Megan thought she'd met a great boy online. He was good looking, funny and a good listener. She was probably just starting to think of him as a current or potential boyfriend when he became very different, saying hurtful things that culminated in, "The world would be better off without you." She hung herself before finding out that her "friend" named "Josh" was actually the middle aged mother of a classmate. She never meant for anything bad to happen, this duplicitous woman swore.

I can see their faces in my head, snapshots that their families shared after their deaths. The girls are smiling, mugging and laughing. Megan had a tendency to make the ridiculous "kissy face" that two of my nieces often do when being photographed. Phoebe liked eyeliner and scarves.

There's other young, beautiful, dead people I never met taking up room in my brain. Hope Witsell was 13 and in junior high. With the poor judgment common to kids her age, she sent topless photos to a boy she was attracted to. She hoped he'd be impressed enough to become her boyfriend. Instead, he shared the photos, and his friends shared the photos, and THEIR friends shared the photos, and Hope found herself ridiculed by hundreds of kids from not only her own school, but also the local high school. She too was called a slut and a whore. "I can't be a whore," she wrote in her journal. "I'm too inexperienced." She, too, killed herself.

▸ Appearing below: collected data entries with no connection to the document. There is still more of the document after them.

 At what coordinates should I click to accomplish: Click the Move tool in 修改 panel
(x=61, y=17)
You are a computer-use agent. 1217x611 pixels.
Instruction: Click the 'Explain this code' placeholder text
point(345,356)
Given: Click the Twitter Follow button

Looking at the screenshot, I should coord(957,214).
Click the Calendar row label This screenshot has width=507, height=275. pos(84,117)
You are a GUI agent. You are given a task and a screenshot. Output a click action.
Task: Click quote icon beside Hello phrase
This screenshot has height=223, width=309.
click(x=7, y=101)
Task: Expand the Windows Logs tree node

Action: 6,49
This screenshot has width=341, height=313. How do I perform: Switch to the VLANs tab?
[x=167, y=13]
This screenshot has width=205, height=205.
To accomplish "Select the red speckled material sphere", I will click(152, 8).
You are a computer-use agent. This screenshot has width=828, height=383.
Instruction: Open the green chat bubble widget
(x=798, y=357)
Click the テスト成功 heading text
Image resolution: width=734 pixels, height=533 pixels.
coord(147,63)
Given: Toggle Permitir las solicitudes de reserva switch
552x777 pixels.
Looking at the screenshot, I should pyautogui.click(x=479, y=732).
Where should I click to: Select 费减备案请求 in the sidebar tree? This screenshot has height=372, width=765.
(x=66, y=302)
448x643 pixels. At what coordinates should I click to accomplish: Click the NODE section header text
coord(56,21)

Jesse Logan was 18, five years older than Hope. She was a stunning blonde, about to go off to college and adult life. She'd been through middle school and high school, but she was still a teen. She, too, had the bad judgment to send topless photos of herself to a boy who shared them. Of course, you can see a pattern here and guess what happened – the name calling, the humiliation, the tears and the self inflicted death. She was not a whore, but she'd become convinced that that was all anyone would ever think of her.

Sladjana Vidovic was the 4th teenager in her community to commit suicide in a period of just over 2 years. All had been bullied. Sladjana was called "Slutty Jana" and "Slutty Jana Vagina;" just like calling Phoebe an "Irish whore," this name calling denigrated her heritage as well as humiliated her personally. She and another teen suicide from her community, Jennifer Eyring, were heterosexual. Two others, Eric Mohat and Meredith Rezak, were at least rumored to be homosexual.

When I heard about Tyler Clementi, the fact that the infamous footage shot by his roommate and sent out over the Internet showed him with another man seemed to be the smallest piece of the puzzle, to me. I've heard many people speculate that being "outed" as being gay is what caused him such despair that he killed himself. I read one opinion that speculated that, "in his mind, it was better to be dead than to be gay." It's impossible to say what Tyler was thinking, since we can't ask him, but I think that assumption is faulty.

I remember being nineteen, Tyler's age, even though it was more than half my lifetime ago. I was no longer in a high school environment, where everything is washed in insecurity and hormones, but I wasn't that far removed from it, either. If someone had taken video of me in an intimate situation, including making out, with my boyfriend, and had shown that video to others, I would have been shatteringly, deeply humiliated and angry. The Internet didn't exist in 1985, so there would have been no chance of thousands or millions of people seeing the video, and I still would have been so mortified that I would have been unable to move about in public, or even with my friends, for fear of someone saying something hurtful. I would have cried for hours at a time and been inconsolable. I would have severed friendships, unable to comprehend how friends could do something so hurtful. I quite probably would have at least considered breaking up with my boyfriend, as though that would help. I can't say with any certainty that I wouldn't have felt suicidal. My entire world would have caved in.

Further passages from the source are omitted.